Returns JSON structure of the pipeline graph.
Programmatic API Usage
You can also use the API classes directly without HTTP:
from taskiq_flow.api import PipelineVisualizationAPI
app = FastAPI()
viz_api = PipelineVisualizationAPI(broker, app)
# Register pipeline
viz_api.add_pipeline("my_pipe", my_pipeline)
# List registered pipelines
for pid, p in viz_api.pipelines.items():
print(f"Pipeline: {pid}, tasks: {len(p.visualize()['nodes'])}")
# Get visualization
dag_json = my_pipeline.visualize()
dot = my_pipeline.visualize_dot()
This is useful for building custom dashboard backends or CLI tools.
Production Considerations
1. Use Persistent Broker
from taskiq import RedisStreamBroker
broker = RedisStreamBroker(redis_url="redis://localhost:6379")
2. Add Authentication
from fastapi import Depends, Security
from fastapi.security import APIKeyHeader
api_key_header = APIKeyHeader(name="X-API-Key")

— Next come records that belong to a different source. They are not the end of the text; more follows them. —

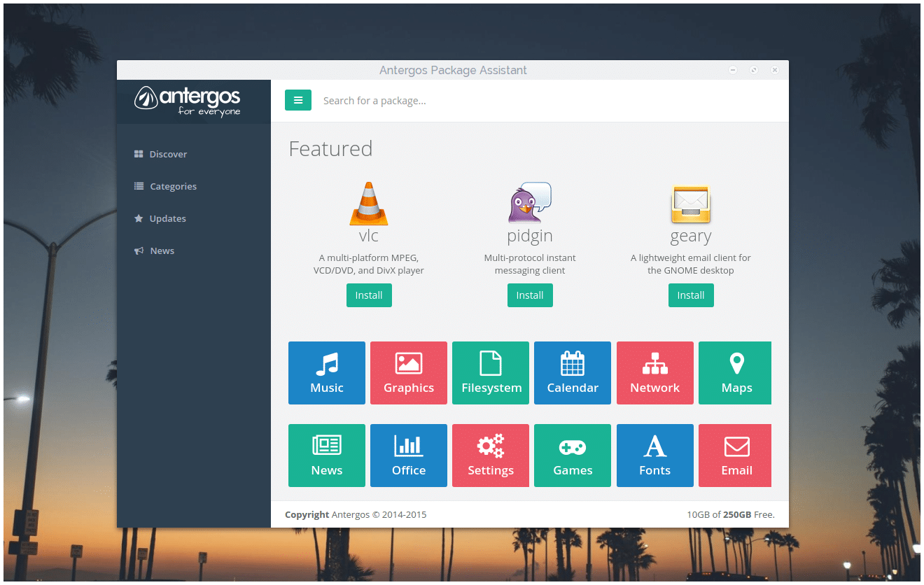924x585 pixels.
Task: Open the Settings category tile
Action: point(490,455)
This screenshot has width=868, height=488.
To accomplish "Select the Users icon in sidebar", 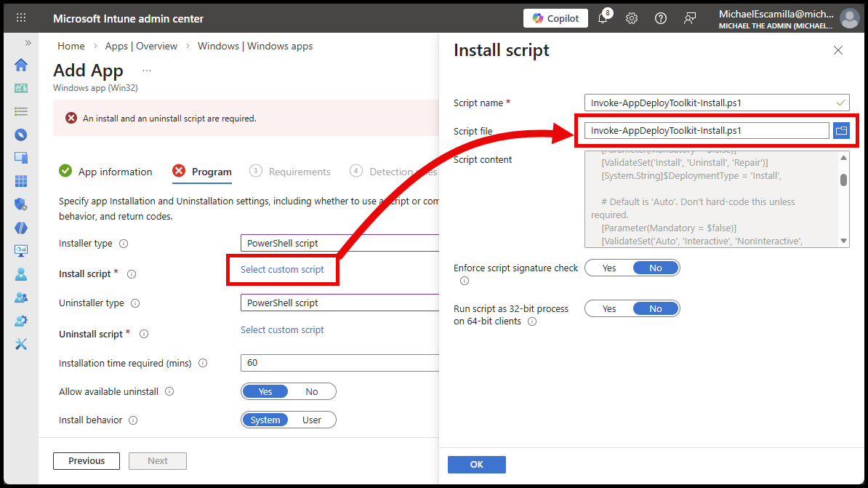I will click(21, 274).
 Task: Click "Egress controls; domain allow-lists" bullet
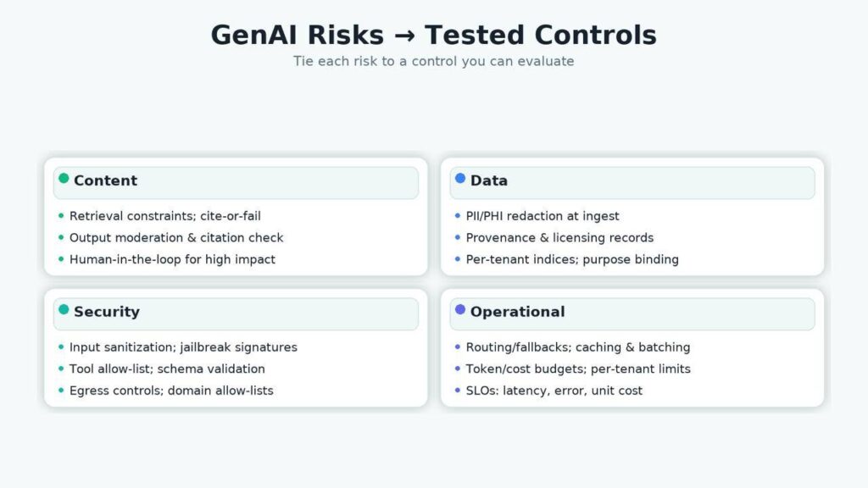point(171,391)
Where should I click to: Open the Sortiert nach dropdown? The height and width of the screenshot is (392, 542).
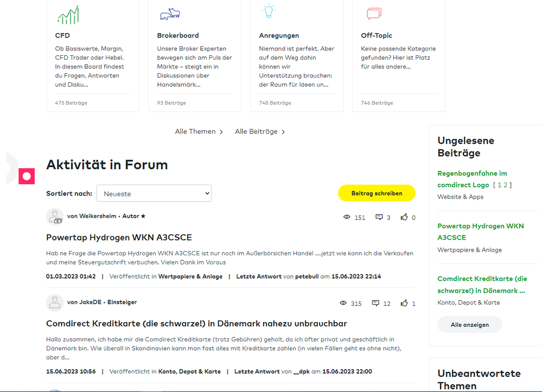click(x=154, y=194)
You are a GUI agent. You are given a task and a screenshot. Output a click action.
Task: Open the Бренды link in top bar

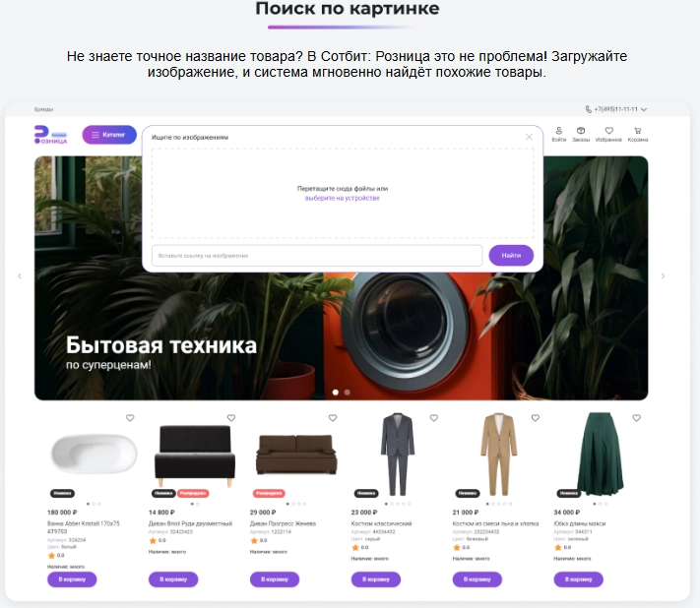pos(43,109)
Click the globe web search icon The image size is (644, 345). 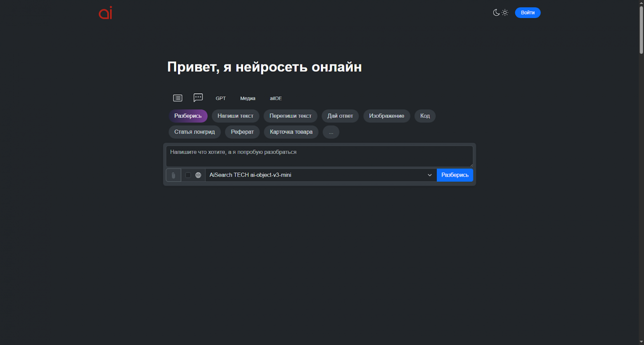pyautogui.click(x=198, y=175)
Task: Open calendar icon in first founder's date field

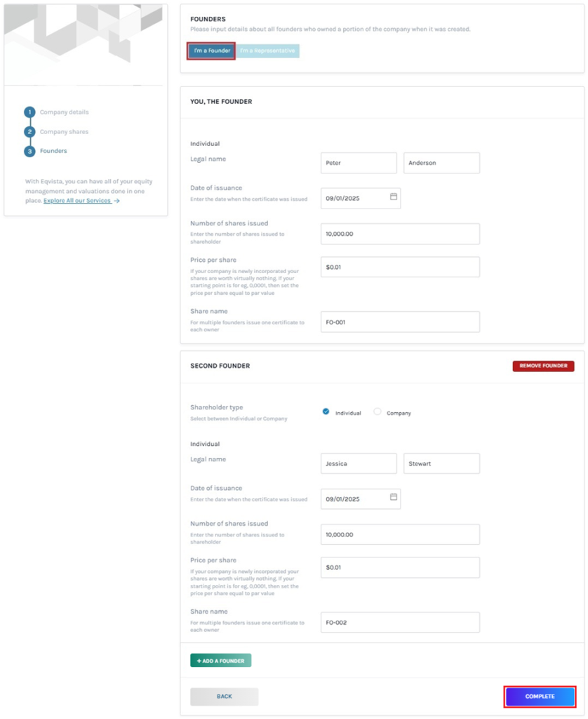Action: (x=394, y=197)
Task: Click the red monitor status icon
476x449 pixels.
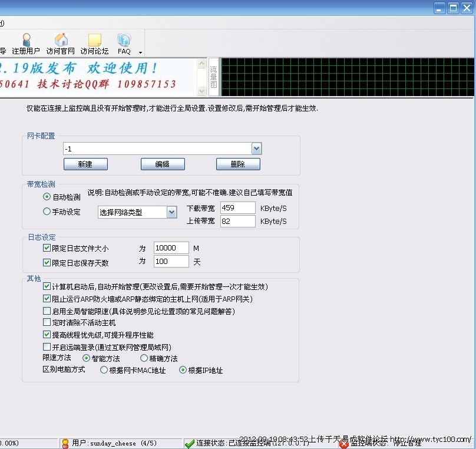Action: (344, 443)
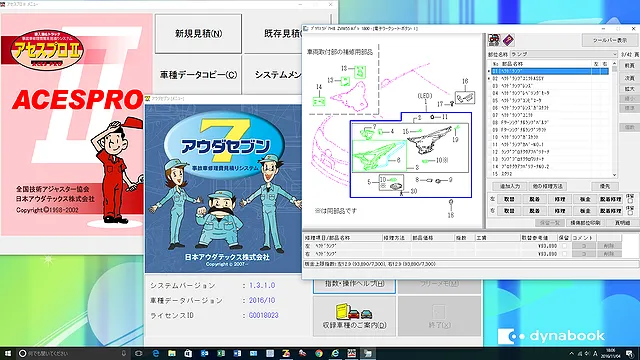Open Word from the taskbar
The width and height of the screenshot is (640, 360).
tap(237, 353)
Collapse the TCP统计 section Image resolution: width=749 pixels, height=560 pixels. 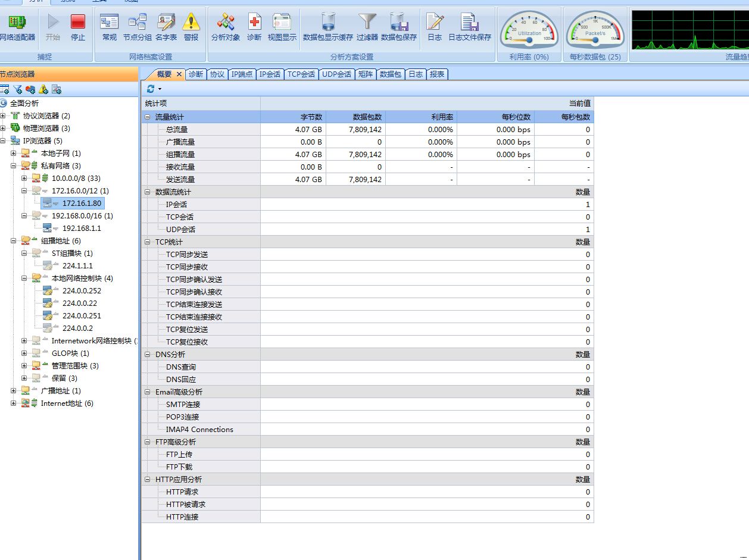147,242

async def verify_api_key(api_key: str = Security(api_key_header)):
if api_key != os.getenv("API_SECRET"):
raise HTTPException(status_code=403, detail="Invalid API key")
return api_key
@app.post("/pipelines/{pipeline_id}/execute")
async def execute(..., api_key: str = Security(verify_api_key)):
# ...
2b. Add JWT Authentication
from jose import jwt
from fastapi import Depends
async def get_current_user(token: str = Depends(oauth2_scheme)):
payload = jwt.decode(token, SECRET_KEY, algorithms=["HS256"])
return payload["sub"]
@app.post("/pipelines/{pipeline_id}/execute")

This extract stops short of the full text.